Joint replacement surgery is overwhelmingly successful and is actually considered one of the most successful surgical procedures in the U.S. Approximately 400,000 people get their knee replaced annually. Hip replacement procedures are performed on about 190,000 patients in the U.S. every year with a 90 percent success rate.

Arthroscopic surgery

Arthroscopic surgery is a surgical procedure in which a surgeon examines and diagnoses the internal structure of the affected joint. This involved a small incision, usually with a device no larger than a pencil. Arthroscopic surgery uses a small lens and light to move through the incision and examine the painful joint as a diagnostic procedure.

Arthroscopic surgery can help diagnose and recommend treatment for the following conditions:

  • Joint inflammation
  • Acute injury
  • Chronic injury
  • Arthritic joints
  • Bone shards or other lodged objects that could be causing pain

Knee replacement

Common symptoms that suggest you may need knee replacement surgery include:

  • Severe knee pain during every day activities
  • Moderate to severe pain in the knee when resting during the day or at night
  • Persistent swelling and knee inflammation
  • Knee stiffness
  • No pain relief from non-surgical treatment methods

At Good Samaritan Hospital, we work with you to help preserve your knees and provide you with one of the best joint replacement programs nationwide.

Partial knee replacement

Partial knee replacement replaces only the part of the knee joint that has been affected by arthritis, injury or infection. The most common use for partial knee replacement is to treat arthritic joints. If the cartilage in your knee has worn out, partial knee replacement can cover the joint with a new surface to allow for virtually pain-free movement.

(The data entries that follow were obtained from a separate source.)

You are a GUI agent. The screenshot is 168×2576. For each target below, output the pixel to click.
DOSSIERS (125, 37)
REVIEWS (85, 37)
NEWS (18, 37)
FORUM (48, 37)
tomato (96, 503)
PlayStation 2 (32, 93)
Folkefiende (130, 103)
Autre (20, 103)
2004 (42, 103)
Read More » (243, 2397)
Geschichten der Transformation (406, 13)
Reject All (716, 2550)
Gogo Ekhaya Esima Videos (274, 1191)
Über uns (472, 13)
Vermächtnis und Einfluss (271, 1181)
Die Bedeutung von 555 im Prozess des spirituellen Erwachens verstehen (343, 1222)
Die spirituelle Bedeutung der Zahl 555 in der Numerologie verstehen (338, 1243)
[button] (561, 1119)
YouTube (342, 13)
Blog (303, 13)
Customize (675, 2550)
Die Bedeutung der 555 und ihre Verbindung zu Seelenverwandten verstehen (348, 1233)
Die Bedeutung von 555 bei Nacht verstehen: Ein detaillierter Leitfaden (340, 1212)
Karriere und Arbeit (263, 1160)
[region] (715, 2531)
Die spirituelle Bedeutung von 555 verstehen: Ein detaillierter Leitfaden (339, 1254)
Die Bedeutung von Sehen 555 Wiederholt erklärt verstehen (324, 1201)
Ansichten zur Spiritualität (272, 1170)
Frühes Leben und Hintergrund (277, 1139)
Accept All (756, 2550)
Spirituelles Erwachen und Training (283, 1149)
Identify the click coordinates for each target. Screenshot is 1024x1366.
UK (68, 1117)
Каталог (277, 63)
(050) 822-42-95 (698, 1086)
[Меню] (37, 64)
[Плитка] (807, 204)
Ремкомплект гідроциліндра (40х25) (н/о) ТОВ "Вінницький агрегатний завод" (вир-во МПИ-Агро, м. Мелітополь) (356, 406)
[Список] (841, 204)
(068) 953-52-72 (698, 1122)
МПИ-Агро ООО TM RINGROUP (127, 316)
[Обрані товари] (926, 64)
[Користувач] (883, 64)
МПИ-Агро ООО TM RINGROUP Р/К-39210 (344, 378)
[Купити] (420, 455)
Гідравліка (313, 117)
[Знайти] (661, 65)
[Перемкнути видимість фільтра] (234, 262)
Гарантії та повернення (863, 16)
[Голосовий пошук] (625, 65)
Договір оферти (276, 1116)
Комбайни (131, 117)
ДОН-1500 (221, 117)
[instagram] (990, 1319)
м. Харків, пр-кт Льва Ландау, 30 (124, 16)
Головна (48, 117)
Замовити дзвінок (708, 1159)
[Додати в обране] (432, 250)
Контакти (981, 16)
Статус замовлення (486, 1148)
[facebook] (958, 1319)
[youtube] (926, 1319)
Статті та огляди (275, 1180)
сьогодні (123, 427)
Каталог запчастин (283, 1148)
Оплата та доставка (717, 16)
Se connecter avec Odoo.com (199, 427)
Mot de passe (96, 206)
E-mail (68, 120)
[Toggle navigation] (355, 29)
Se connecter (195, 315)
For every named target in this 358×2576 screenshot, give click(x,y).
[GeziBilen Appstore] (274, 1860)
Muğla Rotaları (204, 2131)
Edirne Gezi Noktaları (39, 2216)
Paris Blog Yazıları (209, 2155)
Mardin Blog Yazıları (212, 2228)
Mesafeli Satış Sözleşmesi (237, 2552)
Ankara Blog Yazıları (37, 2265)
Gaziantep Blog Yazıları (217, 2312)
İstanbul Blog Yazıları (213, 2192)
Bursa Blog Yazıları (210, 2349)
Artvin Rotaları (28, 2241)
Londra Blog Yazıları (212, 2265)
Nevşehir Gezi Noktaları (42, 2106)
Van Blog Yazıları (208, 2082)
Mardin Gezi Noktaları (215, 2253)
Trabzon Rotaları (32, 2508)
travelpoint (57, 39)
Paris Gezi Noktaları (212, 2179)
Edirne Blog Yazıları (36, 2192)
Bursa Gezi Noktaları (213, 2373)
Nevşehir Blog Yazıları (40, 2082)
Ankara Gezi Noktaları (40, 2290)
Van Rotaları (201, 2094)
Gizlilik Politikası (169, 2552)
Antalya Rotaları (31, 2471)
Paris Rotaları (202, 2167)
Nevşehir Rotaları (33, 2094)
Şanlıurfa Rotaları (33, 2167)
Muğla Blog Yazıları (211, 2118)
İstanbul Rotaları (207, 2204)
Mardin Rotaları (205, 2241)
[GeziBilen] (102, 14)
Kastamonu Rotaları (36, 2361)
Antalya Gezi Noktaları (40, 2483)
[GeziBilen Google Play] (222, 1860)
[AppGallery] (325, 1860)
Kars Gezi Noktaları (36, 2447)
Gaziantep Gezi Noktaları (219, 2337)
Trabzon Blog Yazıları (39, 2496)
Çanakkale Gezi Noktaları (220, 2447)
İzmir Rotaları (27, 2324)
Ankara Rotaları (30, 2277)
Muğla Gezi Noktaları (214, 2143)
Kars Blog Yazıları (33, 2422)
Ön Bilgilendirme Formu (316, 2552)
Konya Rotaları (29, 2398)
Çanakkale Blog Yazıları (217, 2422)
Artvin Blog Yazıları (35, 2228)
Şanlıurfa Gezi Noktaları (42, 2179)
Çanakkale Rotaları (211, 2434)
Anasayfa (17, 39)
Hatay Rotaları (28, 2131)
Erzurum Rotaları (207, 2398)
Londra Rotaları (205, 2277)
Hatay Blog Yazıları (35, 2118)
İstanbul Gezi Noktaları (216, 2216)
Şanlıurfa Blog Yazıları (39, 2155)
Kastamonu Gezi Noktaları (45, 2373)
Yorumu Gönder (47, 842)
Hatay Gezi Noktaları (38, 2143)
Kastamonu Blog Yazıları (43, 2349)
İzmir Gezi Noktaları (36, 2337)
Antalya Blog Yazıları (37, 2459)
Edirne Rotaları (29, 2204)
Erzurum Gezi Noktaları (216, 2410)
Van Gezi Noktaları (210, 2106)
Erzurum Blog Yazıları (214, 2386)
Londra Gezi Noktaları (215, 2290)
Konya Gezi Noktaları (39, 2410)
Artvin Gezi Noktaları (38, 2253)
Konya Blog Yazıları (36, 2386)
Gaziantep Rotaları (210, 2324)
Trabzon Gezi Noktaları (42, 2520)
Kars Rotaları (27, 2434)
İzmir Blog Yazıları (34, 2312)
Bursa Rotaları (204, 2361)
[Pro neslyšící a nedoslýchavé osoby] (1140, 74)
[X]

In addition to arthritis, many other conditions can make partial knee replacement surgery necessary, such as:

  • Knee trauma
  • Overuse of the joint
  • Obesity, causing repetitive stress on the joint
  • Disorders of the connective tissue

There are many benefits to partial knee replacement surgery, which include:

  • Minimally invasive
  • Faster recovery time
  • Less time in the hospital following your procedure
  • Less bone removed than with total knee replacement
  • Necessity of postoperative physical therapy is less

Total knee replacement

Total knee replacement surgery is the replacement of a person’s organic knee with an artificial, prosthetic knee usually made out of metal or plastic. Total knee replacement is typically recommended for older patients who are living with loss of mobility due to arthritis of the knee.
The average total knee replacement surgical patient is:

  • Between the ages of 60 and 80
  • Suffering from consistent, ongoing knee pain
  • Has tried other methods to no avail

For people living with severe knee pain, disfigurement or osteoarthritis, total knee replacement surgery could be the solution for increased mobility and minimized pain.